Chl a (mg/L) = 12.21 × A663−2.81 × A646 (1)

Chl b (mg/L) = 20.13 × A646−5.03 × A663 (2)

Cx+c (mg/L) = (1000 × A470−3.27 × Chl a−104 × Chl b)/229 (3)

where Chl a (mg/L), Chl b (mg/L) and Cx+c (mg/L) are chlorophyll a, chlorophyll b and total carotenoid concentrations; A663, A646 and A470 are absorbance of 80% acetone solution at 663, 646 and 470 nm wavelengths.

Then, leaf pigment content (a mass per unit leaf dry weight, mg/g) could be calculated with Eqs. (4) and (5):

Ca+b (mg/g DW) = (Ca+b (mg/L) × VT (ml))/(DW (g) ×1000) (4)

Cx+c (mg/g DW) = (Cx+c (mg/L) × VT (ml))/(DW (g) ×1000) (5)

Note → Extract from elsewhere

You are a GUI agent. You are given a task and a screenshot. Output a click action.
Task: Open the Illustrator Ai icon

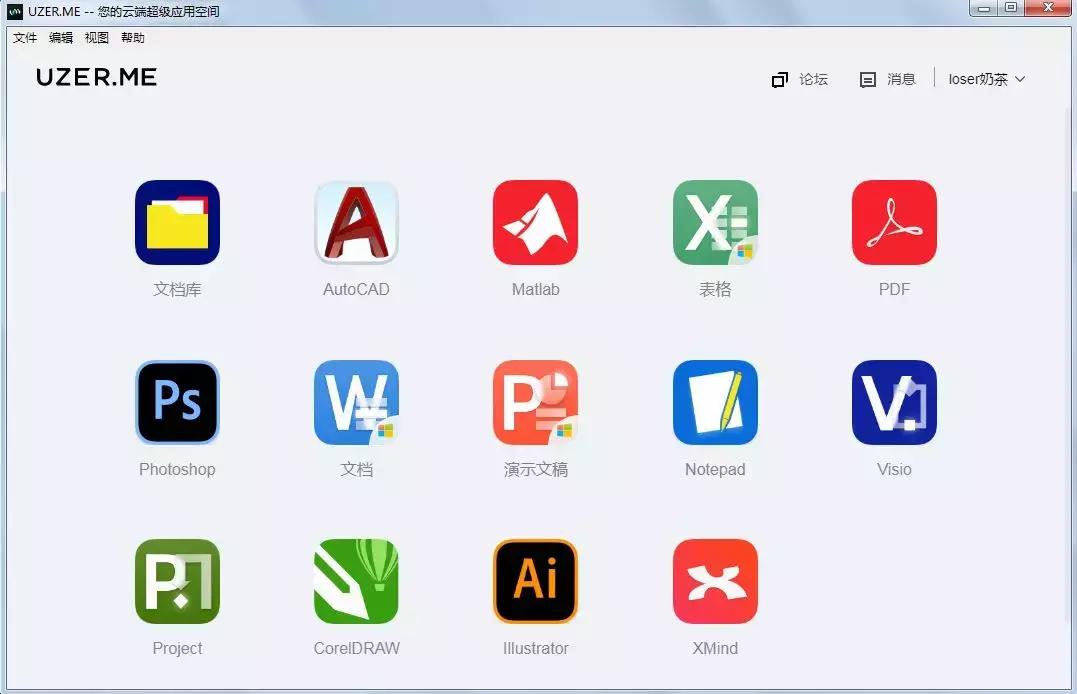[535, 581]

where Ca+b (mg/L) is total chlorophyll concentration, VT (ml) is volume of leaf pigment extract solution and DW (g) is leaf dry weight used for determining pigment concentration.

In order to obtain pigment content at the canopy level to correspond with canopy reflectance, canopy chlorophyll and carotenoid content were calculated using Eqs. (6) and (7):

CCa+bC (μg/cm2 DW) = Ca+b (mg/g DW) × 1000 × SLW (g/cm2) × LAI (6)

CCx+cC (μg/cm2 DW) = Cx+c (mg/g DW) × 1000 × SLW (g/cm2) × LAI (7)

where SLW means specific leaf weight, defined as dry weight of leaves per unit area. Basic statistics for measurement of canopy pigment content are summarized in Table 1.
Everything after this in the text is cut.